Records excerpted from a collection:
* * * * * * *
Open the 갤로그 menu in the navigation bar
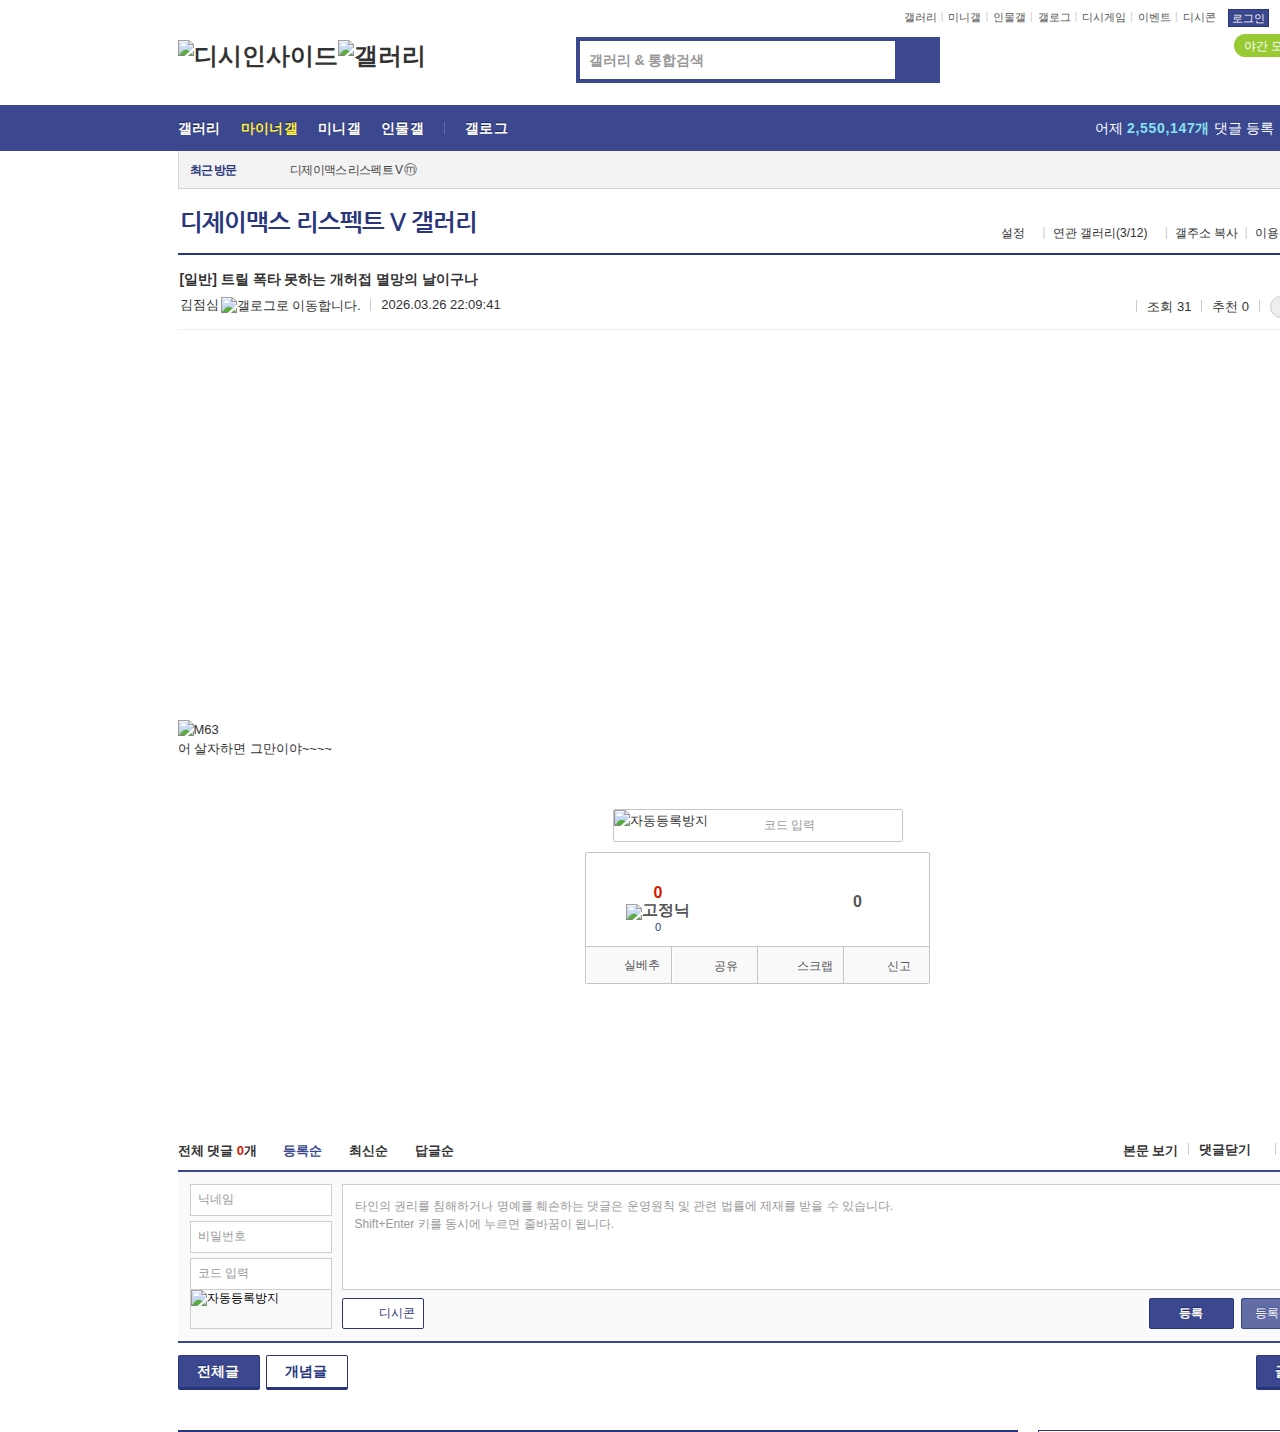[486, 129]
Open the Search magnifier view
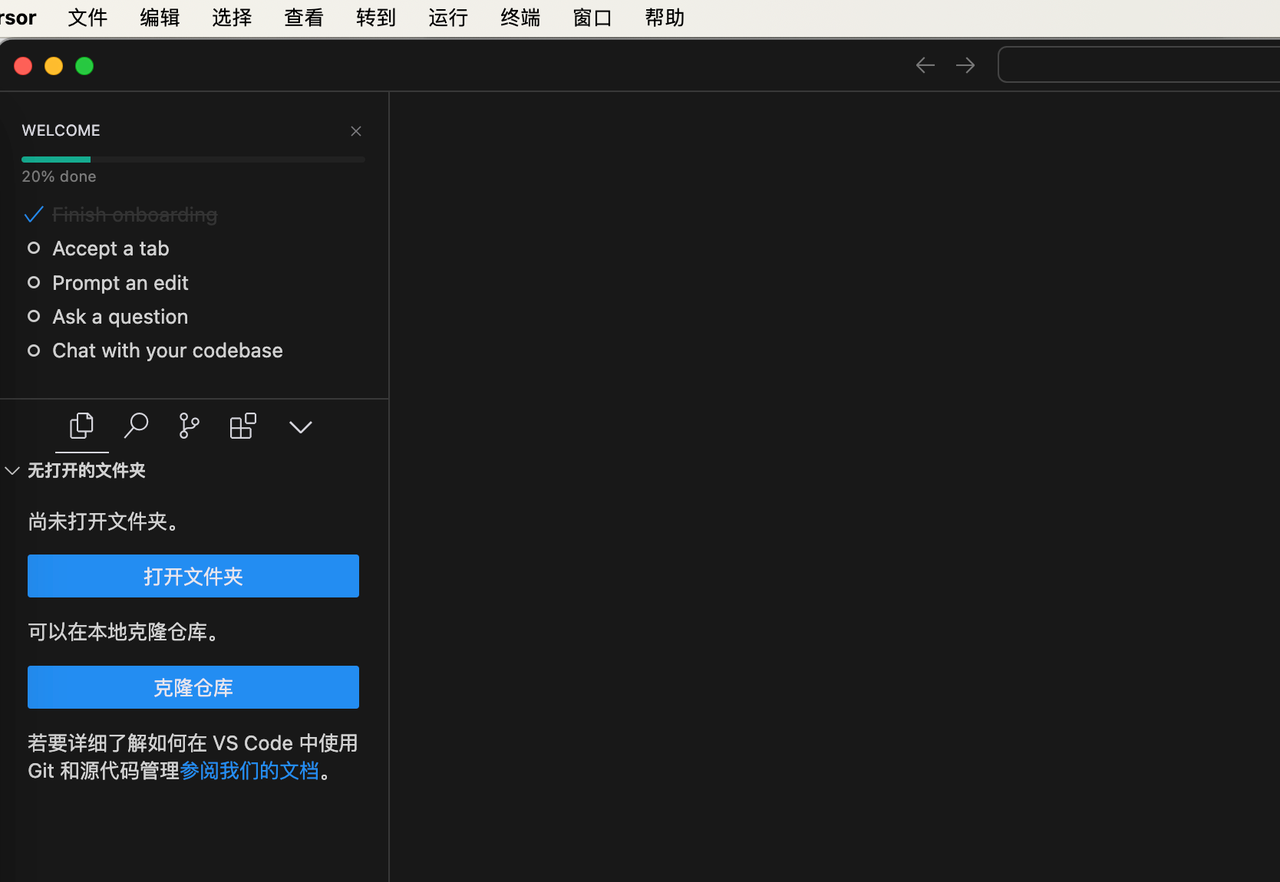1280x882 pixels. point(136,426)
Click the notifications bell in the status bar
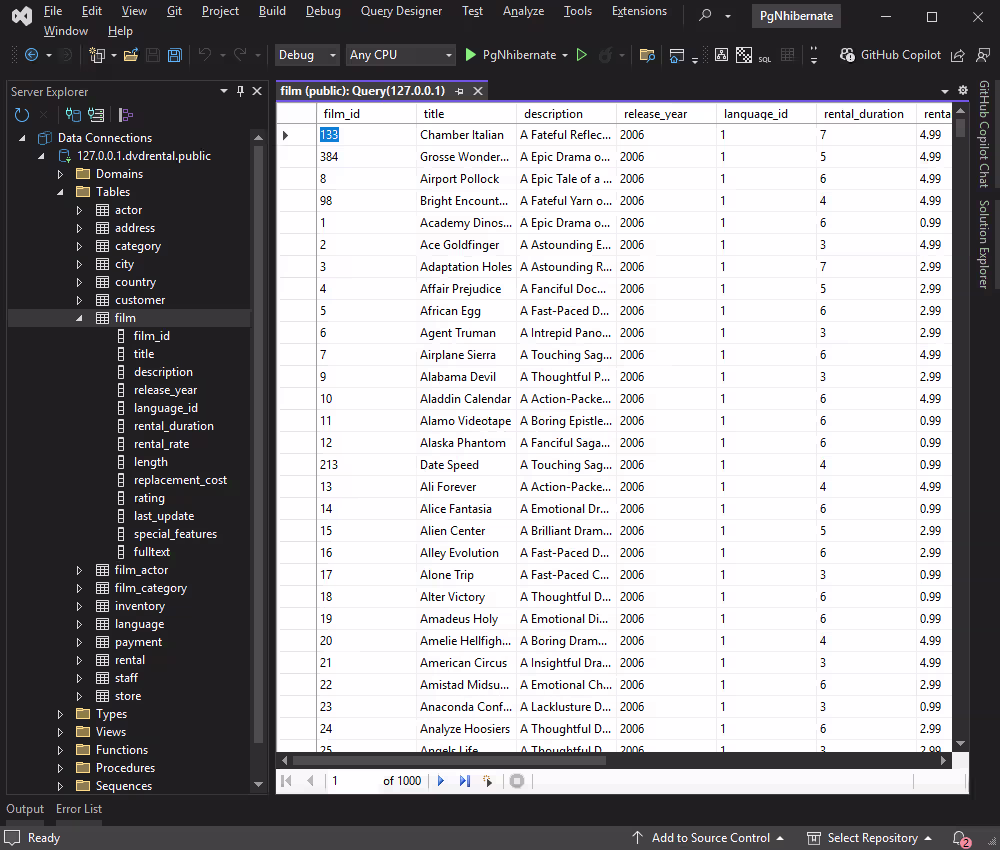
* * * * * * *
Your goal:
The response should be the lines from the one containing "Open the Search magnifier view" through the final line of the records, reproduced exactly and with every picture left out.

Result for this task:
Open the Search magnifier view
1280x882 pixels. point(136,426)
Click the notifications bell in the status bar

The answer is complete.